“Oh! Can’t I tell it? It’s really too good to keep. And then,” she added seriously, “people might think you have been really fighting. Don’t you think it would be best to tell what actually happened?”
“Mighty little any of them would care how I got my shine. But I cal’late it would be best for the parson if we’d keep it quiet.”
“Very well, Uncle Josiah. He is really going to live with you, isn’t he?”
“Don’t that look like it?” he asked, pointing his pipe-stem toward the house.
“But that is for you, too.”
“For me? You’d see that set of females getting down on their prayer-bones for an old sinner like me, except to ask God A’mighty to strike me dead. I ain’t that popular, not yet.”
“Captain Pott, I don’t like that one bit! I 17 canceled all my engagements in the city when Father told me the other day what the ladies of the church were planning to do for you. I did it just to help you, and now–––”

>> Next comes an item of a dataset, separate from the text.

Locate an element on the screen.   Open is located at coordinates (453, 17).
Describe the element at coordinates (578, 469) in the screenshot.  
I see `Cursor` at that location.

“There, there, Beth.” The old man reached out and touched her arm. “Excuse me, Beth. I feel like a cantankerous old sore-headed bear this morning. Of course, you come home to help me. I didn’t mean to hurt your feelings.”
“They mean well, too,” she loyally defended her neighbors.
“It was awful nice of you,” he replied, ignoring her reference to those at work in the house. “It’s worth it to put up with that whole pack inside just to have you come.”